Photo by Tyler Bennett Jesse Roush, Executive Director of the Southeastern Ohio Port Authority, speaks during the Fort Frye Local Schools Board of Education meeting on Thursday evening.

BEVERLY — The Fort Frye Local Schools Board of Education listened to information regarding a potential new economic development in the region and how it could benefit the Fort Frye school district Thursday evening.

The school board heard from Jesse Roush, Executive Director of the Southeastern Ohio Port Authority regarding a partnership between SEOPA and Belpre Industrial Parkersburg Railroad which recently bought the former American Electric Power Muskingum River Power Plant in Washington County.

Covering 165 acres of the former facility, the property is in two counties, Washington and Morgan.

SEOPA is a public-private partnership receiving an annual appropriation from Washington County, along with contributions from businesses and individuals, which help fund its economic development efforts. SEOPA focuses primarily on on-site and infrastructure development to attract and retain businesses and jobs, along with conduit financing, and advocacy on behalf of the county, Roush said.

The former AEP site offers the potential to have one large development project, but Roush is hoping to have five separate projects. Those included a transloading area that will store bulk fertilizer and lime or logs and lumber depending on the season.

Another is a 15-acre project that will be a methanol producer and will produce 20 to 25 jobs.

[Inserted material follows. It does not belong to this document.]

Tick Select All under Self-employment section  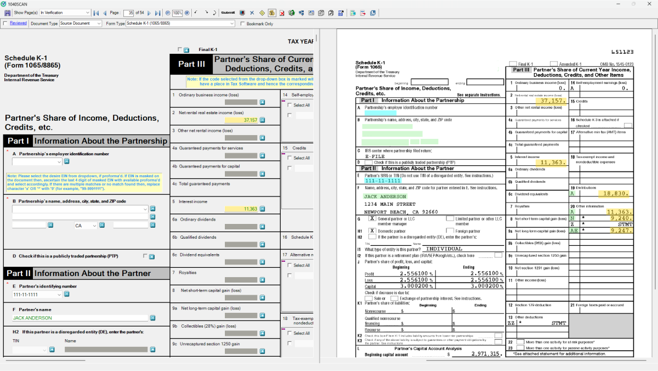[290, 105]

Roush is asking for a two-year, 100 percent tax abatement on the property in the school district. He said it’s not necessarily a business attraction mechanism, but as a “help me, help you” mechanism as getting this project off the ground and running will make the area in the school district more appealing for the new business.

“Every penny I spent on real estate taxes while we own this property, it’s money I can’t put back in that property. That two-year window is probably what it’s going to take us to actually land a project that starts to pay us money and starts to pay their own real estate taxes,” Roush said. “This is the type of facility in this community and the Wolf Creek community that they don’t have to go to Columbus or Cleveland or somewhere else to find these types of jobs.”

When asked by Board vice president Lloyd Booth why he is asking for a two-year abatement and not five or 10 years, Roush said his focus on the project is short-term and he just trying to get the project started.

Fort Frye Superintendent Stephanie Starcher said it is important the school district pursue economic development in the region.

“I think Fort Frye will do what we can to help the Port Authority in this venture and consider the tax abatement or whatever type of legal arrangement that they might propose,” Starcher said. “We definitely should consider that because we know that it would benefit our region, our community as well as be a source of tax for the district as well.”

The board unanimously approved a motion to adopt and purchase the “Big Ideas Learning” curriculum (grade K-5) program for six years in the amount of $49,423.50 through Cengage Learning Products. The approval to purchase 430 Chromebooks from SHI in the amount of $107,693.50 for the 2021-2022 school year also passed unanimously.

Starcher said the district’s five-year contract will expire after this school year and will need up-to-date Chromebooks to continue using the program.

The next BOE meeting will be on March 18, at Salem-Liberty Elementary School.